Tarea planteada 1 | Enumera todo lo que, según el cuento «Memorias», no había al llegar a la masa blanca.
Tarea planteada 2 | Cuenta las líneas de los registros que contienen la cadena "screenshot", distinguiendo mayúsculas de minúsculas. Indica solo el número.
━━━ Fuente ━━━
OCTAVO CUENTO. Memorias.

Era un día soleado. Yo estaba tan contenta junto al resto de mis amigas, charlando sobre cualquier cosa, jugando a salpicarnos... Entrada la tarde, el ambiente se enrareció, todo el mundo se alborotó y Madre no nos quería decir qué pasaba. Era muy extraño. He de reconocer que me atemoricé. De pronto, para mi sorpresa, empecé a notarme más ligera, como si pesara menos. Miré hacia abajo y vi a mis compañeras quedarse en la lejanía mientras yo seguía subiendo, sin una razón aparente.

El calor que hacía abajo se fue disipando conforme iba tomando altura. Cada vez tenía más miedo. Comprobé que algunas de mis amigas también empezaron a ascender tras de mí y entonces, miré hacia arriba y vi una inmensa masa blanca de cuya existencia nunca me habían hablado. Cuando llegué a esa espuma abstracta, por fin un poco de tranquilidad, no había ruido, ni viento, ni temperatura, sólo vacío. Cuando pude aclararme la vista, advertí que allí había más de mi especie y que mis amigas ya iban llegando. Nadie sabía lo que pasaba.

De pronto, algo se desencadenó, el inmenso envoltorio blanco empezó a desplazarnos endiabladamente en horizontal durante mucho tiempo, a una velocidad abrumadora, el miedo regresó. Perdí la noción del tiempo y del espacio. Tras un tiempo que no sabría determinar, la nube se rompió sin previo aviso y todas caímos, yo fui de las primeras en hacerlo. El vértigo era atroz, cada vez estaba más cerca de tierra firme.
━━━ Datos mostrados ━━━
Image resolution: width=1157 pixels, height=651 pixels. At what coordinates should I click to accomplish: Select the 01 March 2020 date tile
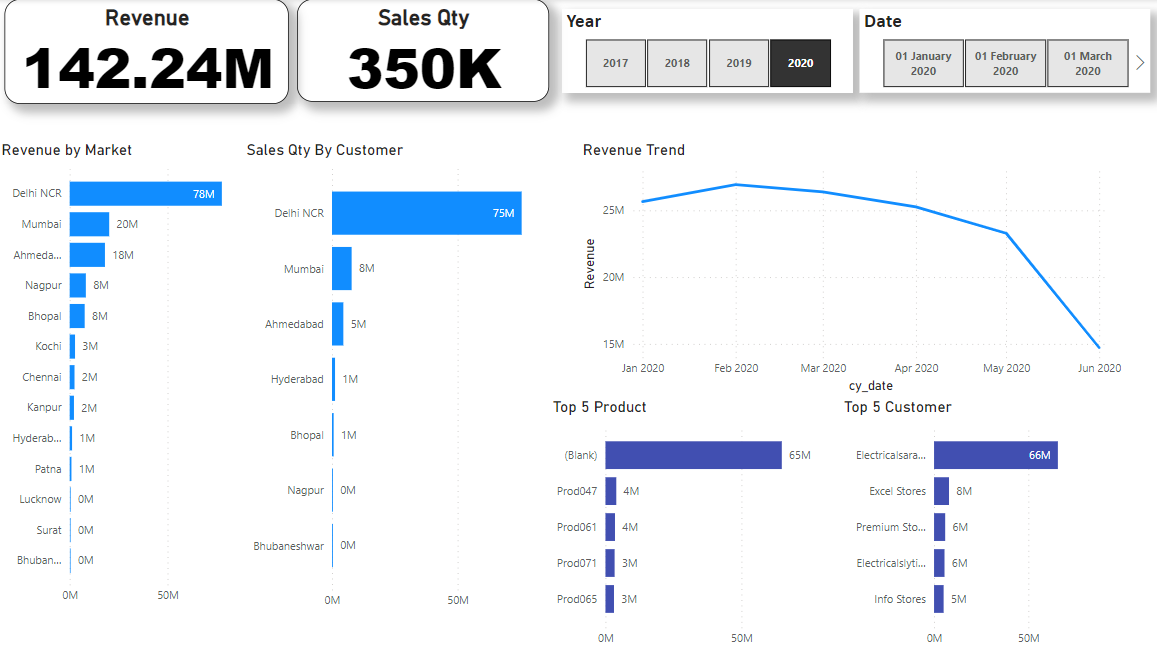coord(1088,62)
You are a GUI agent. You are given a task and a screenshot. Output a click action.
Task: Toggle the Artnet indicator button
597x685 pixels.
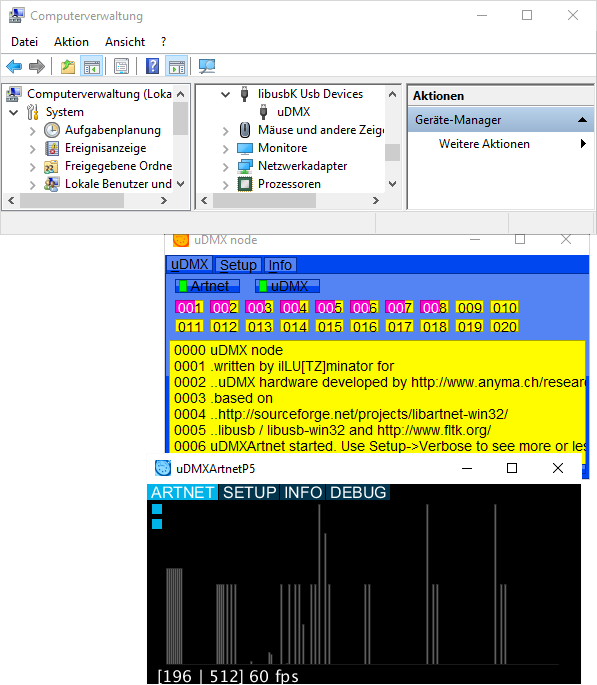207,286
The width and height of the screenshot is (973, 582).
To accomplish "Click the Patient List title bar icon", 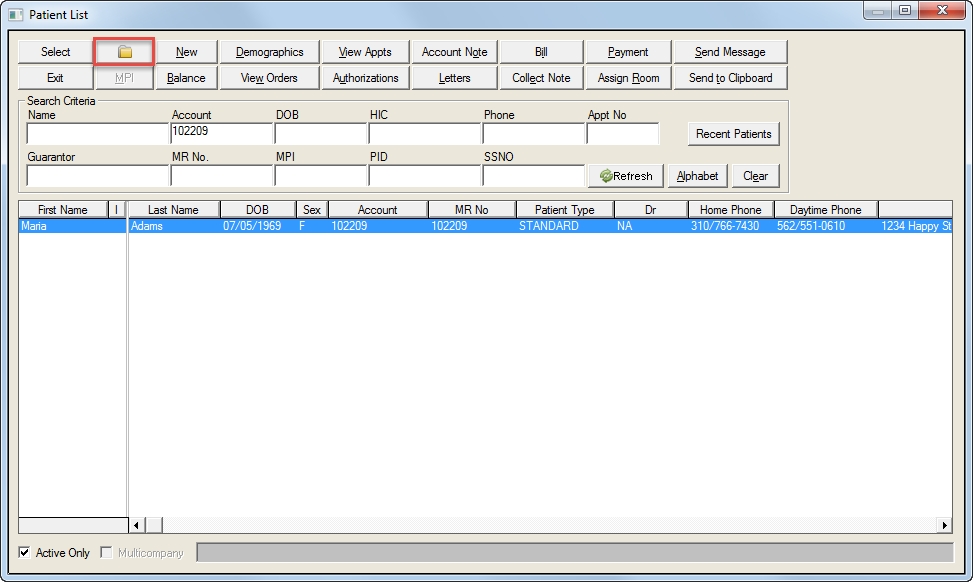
━━━
Respuesta esperada 1 | Ruido, viento y temperatura.

Respuesta esperada 2 | 2